Thankfully there’s been a tapas renaissance of late. Brindisa, the marvellous Jose and Barrfina are all leading the way. Although, Opera Tavern could easily be a noteworthy trailblazer. Above the rest, Opera Tavern has a fantastic formula that makes it very appealing. The menu is refined and thankfully goes beyond the later ‘holy trinity’. You can dine like a king or as modestly as you like. Sit amongst the gaggle at the bar or sit snuggly amongst other dinners at the tables (much like its neighbour Mishkins, it is intimate on space). The wine list is broad and far from intimidating, with only three mentions of the damned Rioja. The staff are conscientious, efficient and will happily divulge their personal recommendations with confidence and vigour.

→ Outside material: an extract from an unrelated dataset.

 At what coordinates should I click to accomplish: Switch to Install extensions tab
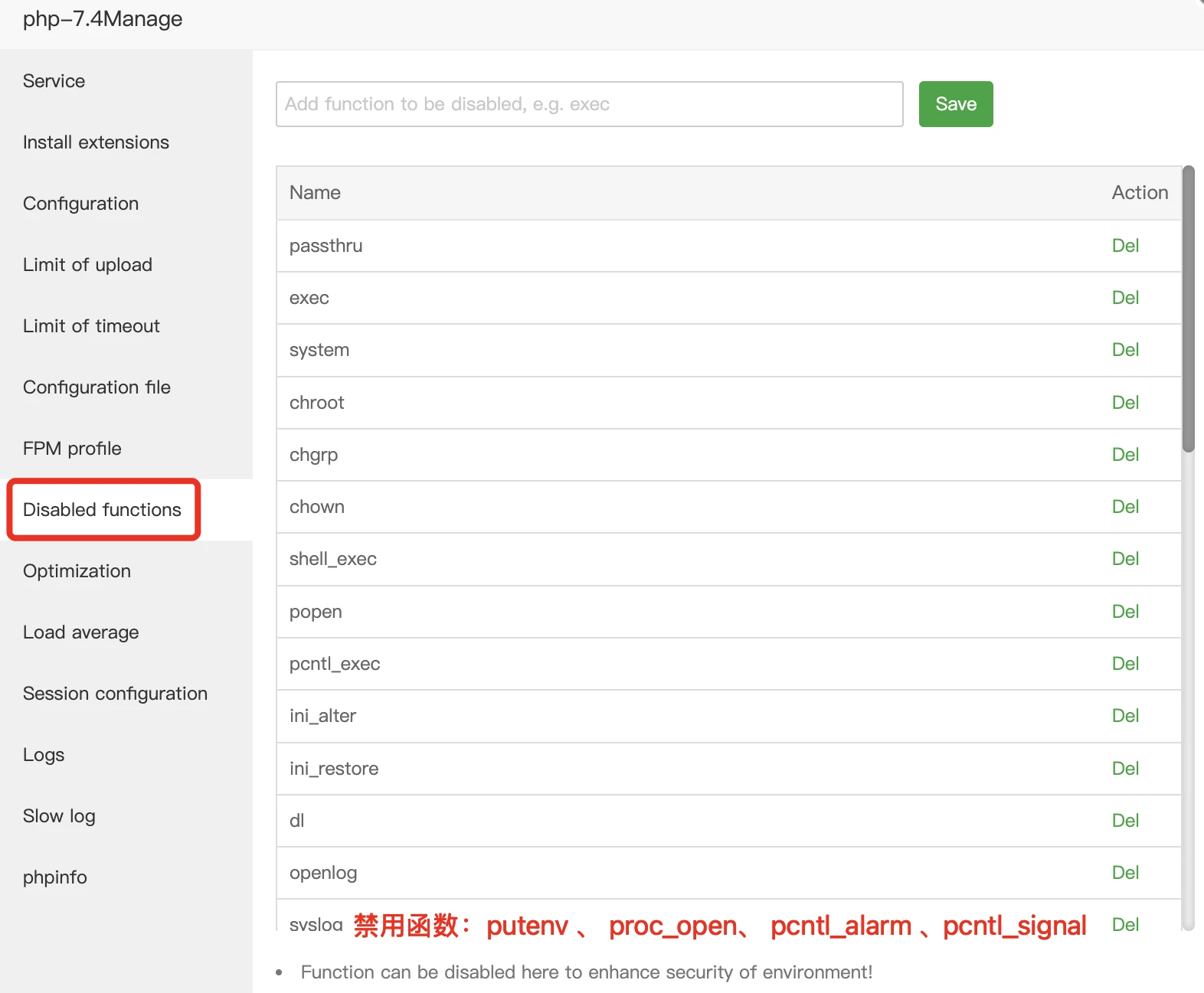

Inside they’ve gone some way in gesturing towards a ‘tavern’ aesthetic without falling into the traps of filling the place with agricultural tat. It’s casually lit and the atmosphere reflects comfort and ease. Much like the wine list the menu is reduced to its bare bones, with some fantastic vibrant choices. For those of the autonomous dinning habit there is safety in the set-menu (for over seven people). We would have to recommend ordering freely, although guidance is offered by the eloquent staff.
Without a doubt the Mini Ibérico Pork and Foie Gras Burger are as good as they sound, without promising a bout of gout after eating them. Pigs ears and of course padron peppers are a must too. Whispered on the streets of the West End is how they’ve sexed up the humble scotch egg, the Morcilla Scotch Egg is hauntingly fantastic. Breaking the deluge of meat we added Chargrilled Octopus with Chickpea Fritter, Red Pepper and Mojo Verde to the table. Notoriously hard to cook, this octopus was executed perfectly. Another dish that brought so much joy were the Stuffed Courgette Flowers. This dish combined all that your taste buds might desire all wrapped up in a flower.
Boasting such an accomplished menu it would prove too good to be true if the deserts carried on the same high notes. we were happily proven wrong. The Panna Cotta with Apple, Chestnut Crumble and Yoghurt Sorbet was silky and a perfect finish to the evening.
Opera Tavern is a true favourite. Go and go a lot.